AWS Redshift is a powerful data warehousing solution that excels in handling large-scale data analytics with high performance and integration capabilities within the AWS ecosystem. However, due to the requirements of this project, AWS Redshift was suitable for use.

---
### Pros and Cons of using AWS RDS
Amazon RDS (Relational Database Service) is a managed relational database service that supports multiple database engines such as MySQL, PostgreSQL, Oracle, SQL Server, and MariaDB. It is often used in data pipelines for transactional data processing, operational databases, and as a component in ETL processes. Below are the pros and cons of using Amazon RDS in a data pipeline:

| Pros | Cons |
| --- | --- |
| RDS handles routine database tasks such as provisioning, patching, backup, recovery, and failure detection. This reduces the operational burden on your team| Managed services like RDS can be more expensive than self-managed databases, especially for large-scale deployments or when using high-end instance types. Costs can also escalate with additional features like Multi-AZ, read replicas, and high storage IOPS.|
| RDS supports several popular database engines (MySQL, PostgreSQL, Oracle, SQL Server, MariaDB), allowing you to choose the one that best fits your application's requirements| While RDS offers many configuration options, it doesn't provide as much control over the database environment as a self-managed database. Certain custom configurations and extensions might not be supported. | RDS allows for easy vertical scaling (increasing instance size) and read scaling through read replicas, enabling you to handle increased load without significant downtime. | RDS requires maintenance windows for certain operations such as patching and upgrades. These maintenance periods can lead to temporary downtime or performance degradation. | RDS integrates with AWS IAM for fine-grained access control and supports encryption at rest and in transit. It also allows deployment within a VPC for network isolation.| The abstraction layer of managed services may introduce performance overhead compared to self-managed databases optimized specifically for your workloads. |

***Conclusion***

Amazon RDS offers a robust and reliable managed database service that simplifies many aspects of database management, making it an attractive choice for data pipelines that require relational database capabilities. Its high availability, security features, and ease of integration with other AWS services are significant advantages. However, its costs, limited customization options, and certain scaling limitations may pose challenges for some use cases.

---
## Data Source
Data for this project was generated from yahoo finances official website using this [link](https://finance.yahoo.com/quote/BTC-USD/history).

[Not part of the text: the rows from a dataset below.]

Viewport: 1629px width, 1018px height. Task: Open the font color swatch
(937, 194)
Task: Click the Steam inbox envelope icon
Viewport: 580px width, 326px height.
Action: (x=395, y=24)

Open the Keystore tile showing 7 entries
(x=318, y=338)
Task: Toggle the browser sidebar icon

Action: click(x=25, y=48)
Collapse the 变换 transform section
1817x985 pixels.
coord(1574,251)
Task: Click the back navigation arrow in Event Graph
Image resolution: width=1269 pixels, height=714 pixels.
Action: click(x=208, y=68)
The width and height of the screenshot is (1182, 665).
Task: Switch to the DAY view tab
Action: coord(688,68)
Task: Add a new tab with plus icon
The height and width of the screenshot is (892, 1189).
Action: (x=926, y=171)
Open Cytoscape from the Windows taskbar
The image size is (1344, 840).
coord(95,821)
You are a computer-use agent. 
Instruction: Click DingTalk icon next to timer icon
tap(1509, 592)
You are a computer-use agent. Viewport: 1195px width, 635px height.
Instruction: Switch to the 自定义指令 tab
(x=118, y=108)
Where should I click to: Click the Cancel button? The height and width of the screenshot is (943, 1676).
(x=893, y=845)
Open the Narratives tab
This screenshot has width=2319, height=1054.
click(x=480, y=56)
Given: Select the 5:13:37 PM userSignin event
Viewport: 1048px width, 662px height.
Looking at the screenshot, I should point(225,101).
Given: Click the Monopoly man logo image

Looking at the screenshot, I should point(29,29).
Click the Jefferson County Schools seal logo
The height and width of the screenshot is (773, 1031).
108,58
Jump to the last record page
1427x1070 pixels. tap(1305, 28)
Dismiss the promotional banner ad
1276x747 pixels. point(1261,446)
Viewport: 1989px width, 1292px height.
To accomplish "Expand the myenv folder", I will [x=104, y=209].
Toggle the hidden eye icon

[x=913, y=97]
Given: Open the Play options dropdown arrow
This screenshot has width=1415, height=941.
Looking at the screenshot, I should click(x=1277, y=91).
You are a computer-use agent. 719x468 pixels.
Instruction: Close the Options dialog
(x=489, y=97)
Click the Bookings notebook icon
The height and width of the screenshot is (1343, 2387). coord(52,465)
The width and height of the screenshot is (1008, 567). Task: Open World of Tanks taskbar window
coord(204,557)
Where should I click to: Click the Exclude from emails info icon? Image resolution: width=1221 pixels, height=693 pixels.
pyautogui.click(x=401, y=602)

This produces a historic data of crypto currencies that can be streamed or generated in batches.

## Setup
To set up this project, clone the repository
```bash
git clone https://github.com/TechWithNate/Yahoo-finances-data-event.git
```

Install all python requirements requirements
```bash
pip install -r requirements.txt
```
Run the python file main.py
Open cmd in the file location and run the command
```bash
python main.py
```

or
```bash
python3 main.py
```

Create and set up your AWS s3 bucket, Redshift and AWS RDS and using the neccessary credentials, replace it with the placeholder variables in the code.